4. Per questo la Chiesa ha sempre inteso che questa espressione imperdonabili sta a significare che sono difficilmente perdonabili: non da parte di Dio, ma da parte dell’uomo.

5. Il Catechismo della Chiesa Cattolica afferma che “la misericordia di Dio non conosce limiti, ma chi deliberatamente rifiuta di accoglierla attraverso il pentimento, respinge il perdono dei propri peccati e la salvezza offerta dallo Spirito Santo.
Un tale indurimento può portare alla impenitenza finale e alla rovina eterna” (CCC 1864).

6. Anche il Catechismo Romano sostiene la stessa interpretazione: “Quando occorrono nella S. Scrittura o nei Padri sentenze che sembrano affermare che per alcuni peccati non c’è remissione, bisogna intenderle nel senso che il loro perdono è oltremodo difficile. Come una malattia vien detta insanabile quando il malato respinge l’uso della medicina, così c’è una specie di peccato che non si rimette né si perdona perché rifugge dalla grazia di Dio, che è il rimedio suo proprio” (II, c.5., n.19).

7. Concretamente c’è da sperare che l’eresia, anche pertinace e cioè nell’ostinazione, venga fatta in buona fede.
Perché se è in mala fede c’è chiusura alla grazia.

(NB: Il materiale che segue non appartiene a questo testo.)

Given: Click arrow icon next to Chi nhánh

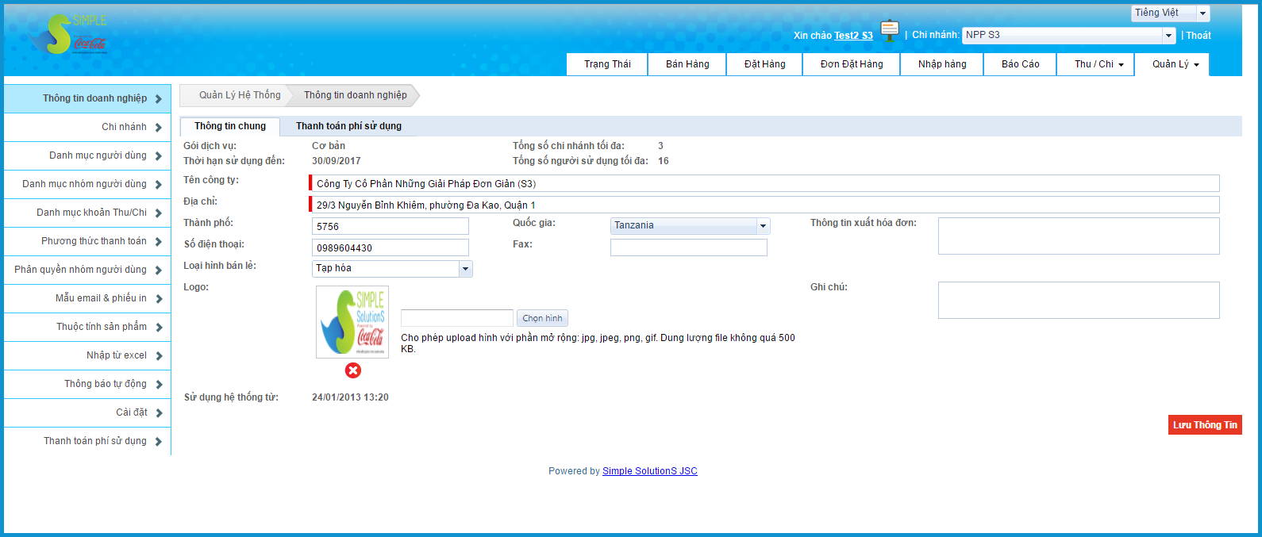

8. Mi chiedi infine se si possa pregare per gli eretici.
Senza dubbio, sì, si può e si deve pregare per gli eretici. Evidentemente non perché rimangano nell’eresia.
S. Agostino dice che “nessun peccatore in quanto tale può essere amato; ma ogni uomo in quanto tale è amato da Dio” (De doctrina christiana, 1, 27).
E poiché Dio ama la conversione di ogni uomo e anche degli eretici, pregare per lui significa amarlo perché si converta a Cristo con tutto il cuore e con tutta l’anima.

Ti auguro ogni bene, ti ricordo al Signore e ti benedico.